• [EXERCISE OBJECTIVE]: Print the records exactly and in full, please; the pictures stay out.

═══ RECORDS TO USE

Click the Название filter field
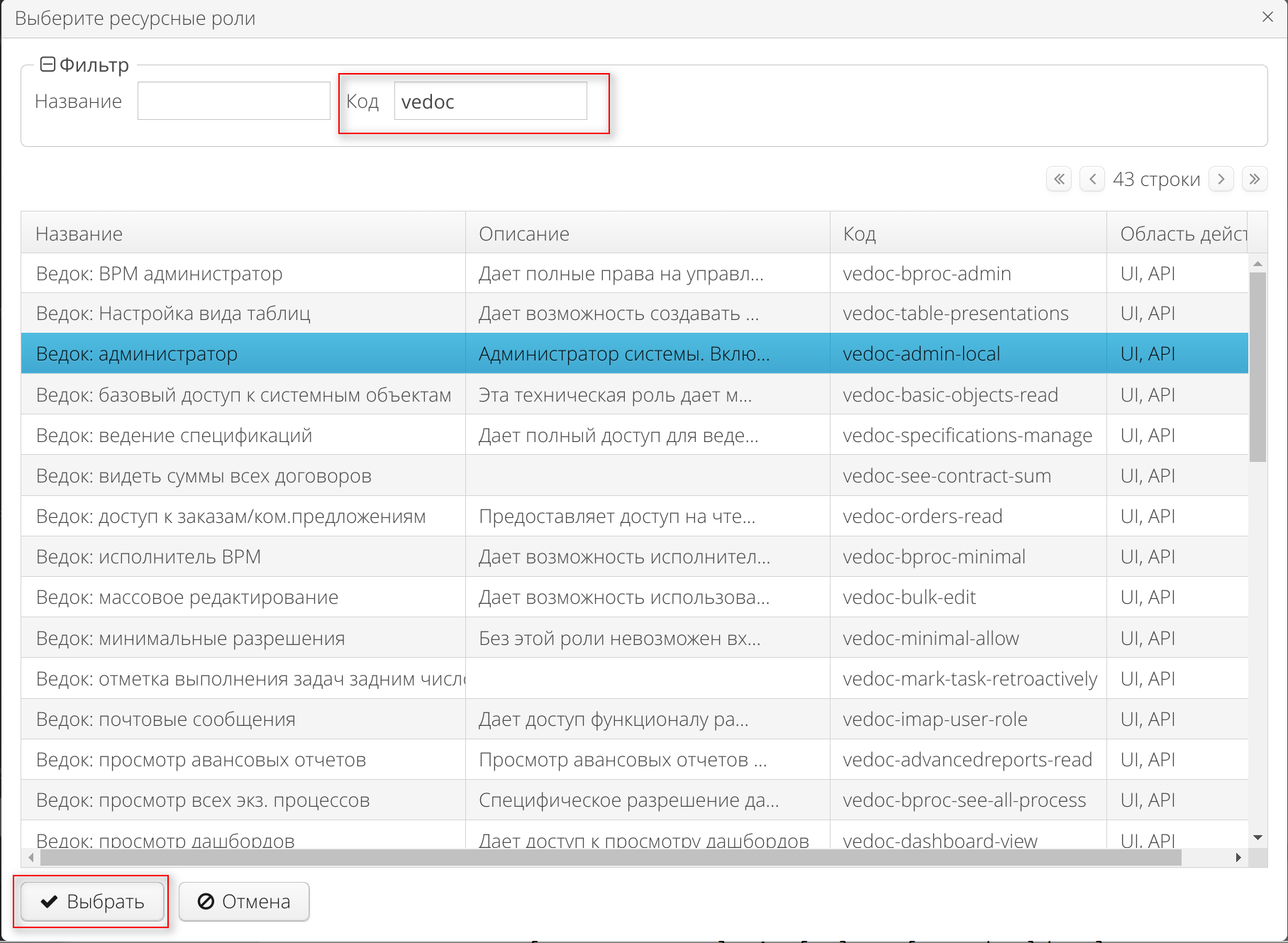click(233, 101)
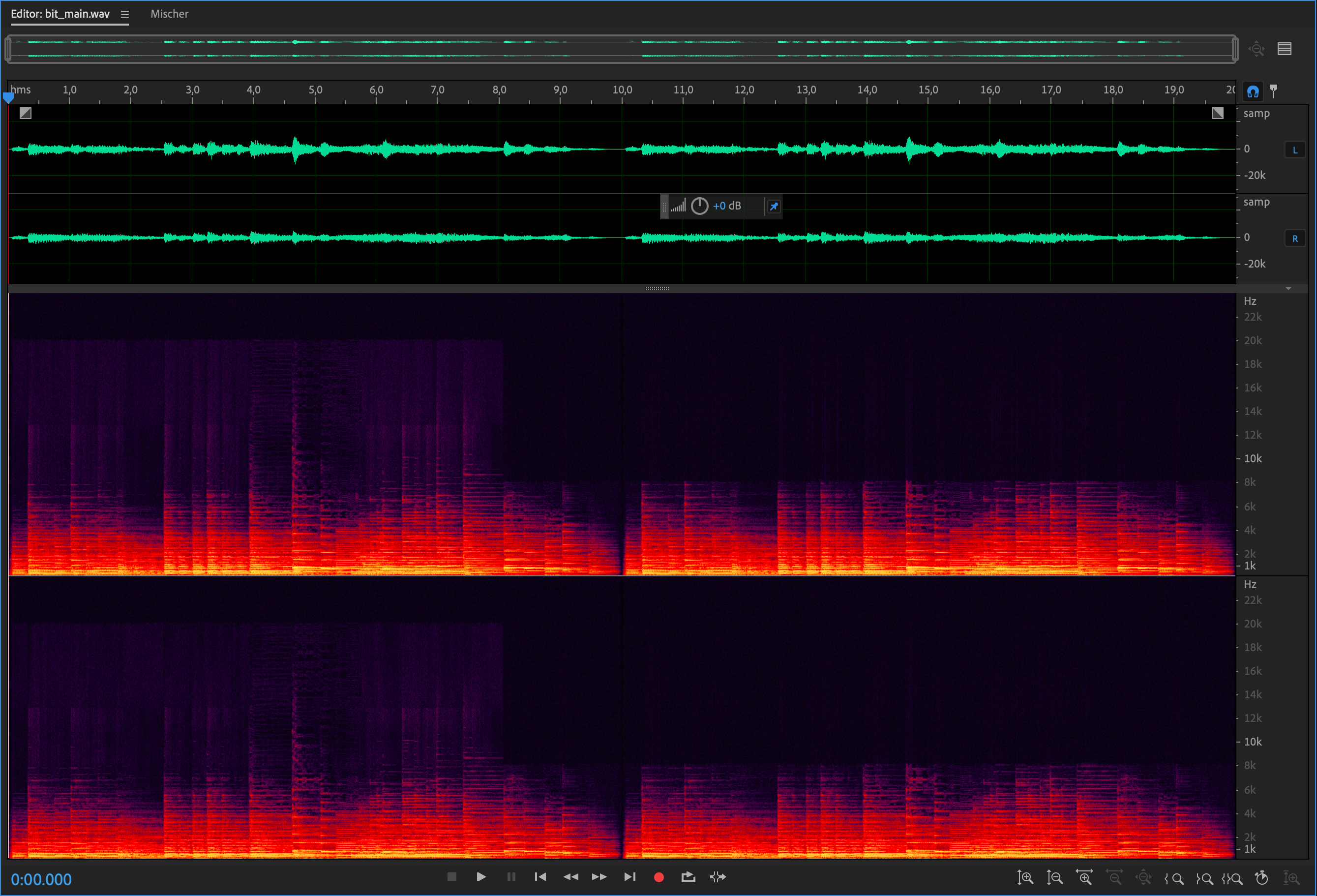Viewport: 1317px width, 896px height.
Task: Select Editor: bit_main.wav tab
Action: (60, 14)
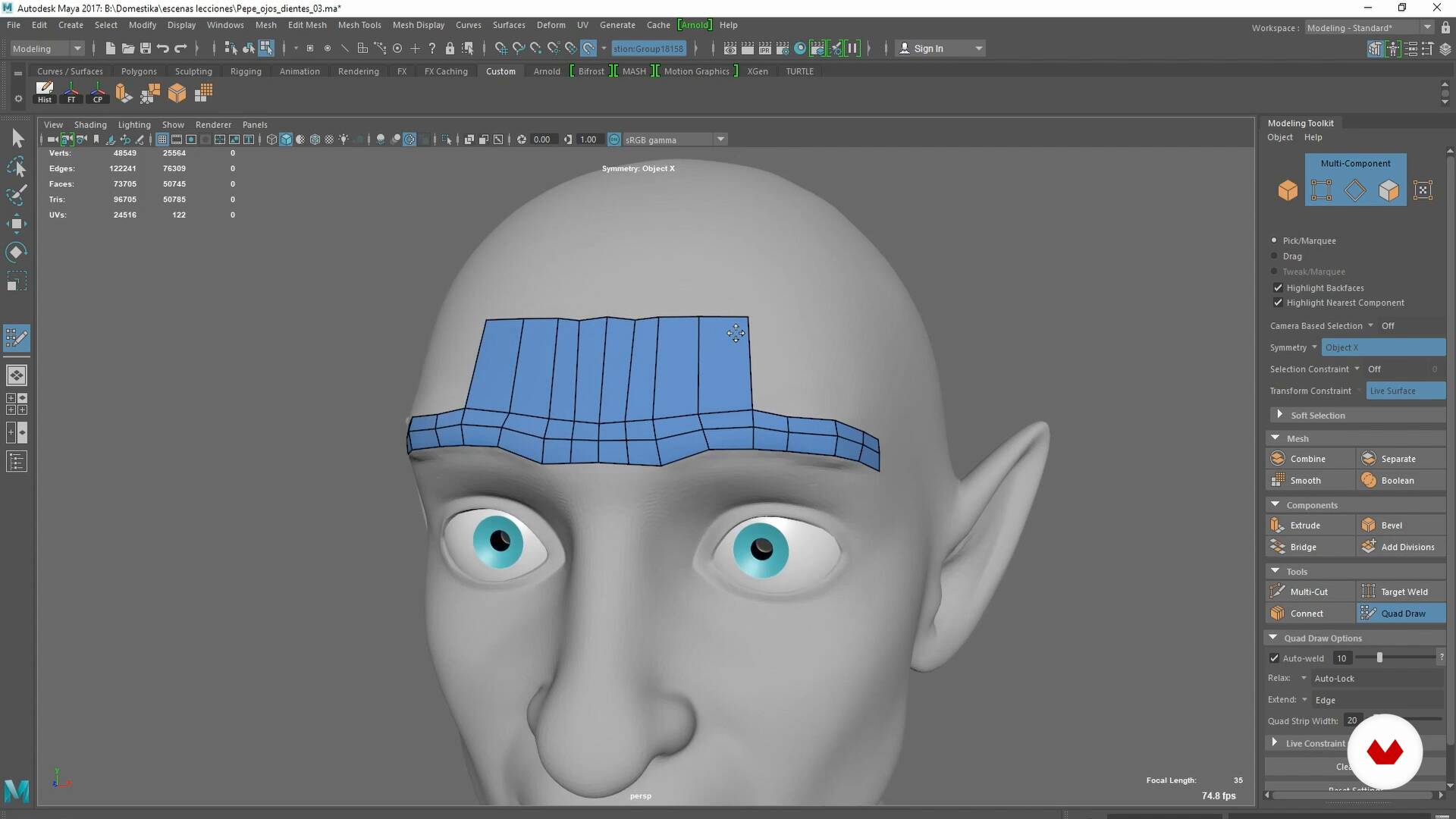The image size is (1456, 819).
Task: Open the Symmetry Object X dropdown
Action: pos(1383,347)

══════

• [RESPONSE BOX]:
Click the Название filter field
click(233, 101)
Viewport: 1317px width, 896px height.
Task: Select Editor: bit_main.wav tab
Action: (60, 14)
The image size is (1456, 819).
Task: Open the Symmetry Object X dropdown
Action: pos(1383,347)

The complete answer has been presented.